Ligands of peroxisome proliferator–activated receptor–γ (PPARγ) induce differentiation and growth inhibition in several human cancers. However, the role of PPARγ ligands in the growth control of human cholangiocarcinoma cells remains unknown. This study was designed to investigate the biological functions and molecular mechanisms of PPARγ ligands in the growth regulation of human cholangiocarcinoma cells. Western blot analysis showed that PPARγ is expressed in all of the three human cholangiocarcinoma cell lines used in this study (SG231, CC–LP–1, and HuCCT1). Transient transfection assays using a peroxisome proliferator response element (PPRE) reporter construct showed that the PPARγ expressed in human cholangiocarcinoma cells is functional as a transcription activator. Exposure of SG231, CC–LP–1, and HuCCT1 cells to PPARγ ligands 15–deoxy–Δ12, 14–prostaglandin J₂ (15d–PGJ₂) and troglitazone for 24 to 96 hours resulted in a dose–dependent inhibition of cell growth. Flow cytometry analysis showed that 15d–PGJ₂ and troglitazone–induced cell cycle arrest at the G2/M checkpoint.

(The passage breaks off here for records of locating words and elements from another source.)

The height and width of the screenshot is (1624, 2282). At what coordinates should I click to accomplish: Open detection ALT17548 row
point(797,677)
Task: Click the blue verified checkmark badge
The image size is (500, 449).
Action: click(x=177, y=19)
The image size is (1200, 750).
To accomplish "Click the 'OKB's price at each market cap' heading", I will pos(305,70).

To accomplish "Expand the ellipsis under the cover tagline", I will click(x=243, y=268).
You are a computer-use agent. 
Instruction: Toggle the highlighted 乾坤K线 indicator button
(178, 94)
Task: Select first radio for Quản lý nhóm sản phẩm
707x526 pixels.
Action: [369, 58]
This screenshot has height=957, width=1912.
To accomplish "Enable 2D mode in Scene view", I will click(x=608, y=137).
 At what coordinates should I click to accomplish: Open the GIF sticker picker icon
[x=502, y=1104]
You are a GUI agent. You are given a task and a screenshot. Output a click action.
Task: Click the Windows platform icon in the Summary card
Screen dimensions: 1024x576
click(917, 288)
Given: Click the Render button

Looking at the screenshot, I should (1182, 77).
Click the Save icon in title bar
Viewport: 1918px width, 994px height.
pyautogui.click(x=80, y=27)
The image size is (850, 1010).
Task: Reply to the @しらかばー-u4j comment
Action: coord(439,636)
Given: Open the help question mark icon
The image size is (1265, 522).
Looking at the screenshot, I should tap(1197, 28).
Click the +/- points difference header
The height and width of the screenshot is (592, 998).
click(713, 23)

Consistent with these findings, both 15d–PGJ₂ and troglitazone significantly inhibited the G2/M cyclin–dependent kinase (CDK) Cdc2 activity. Furthermore, cells treated with 15d–PGJ₂ and troglitazone showed elevated expression of p53 and two p53–controlled downstream genes, GADD45 and p21^WAF1/Cip1. Dominant negative inhibition of p53 in SG231 cells significantly blocked the 15d–PGJ₂ and troglitazone–induced growth inhibition, G2/M arrest, and GADD45/p21 induction. 15d–PGJ₂ and troglitazone failed to directly inhibit Cdc2 activity in a cell–free system in spite of direct association between GADD45 and PPARγ proteins. In conclusion, these results show a novel p53–dependent mechanism in the PPARγ ligand–mediated inhibition of cholangiocarcinoma growth and suggest a potential therapeutic role of PPARγ ligands in the treatment of human cholangiocarcinoma.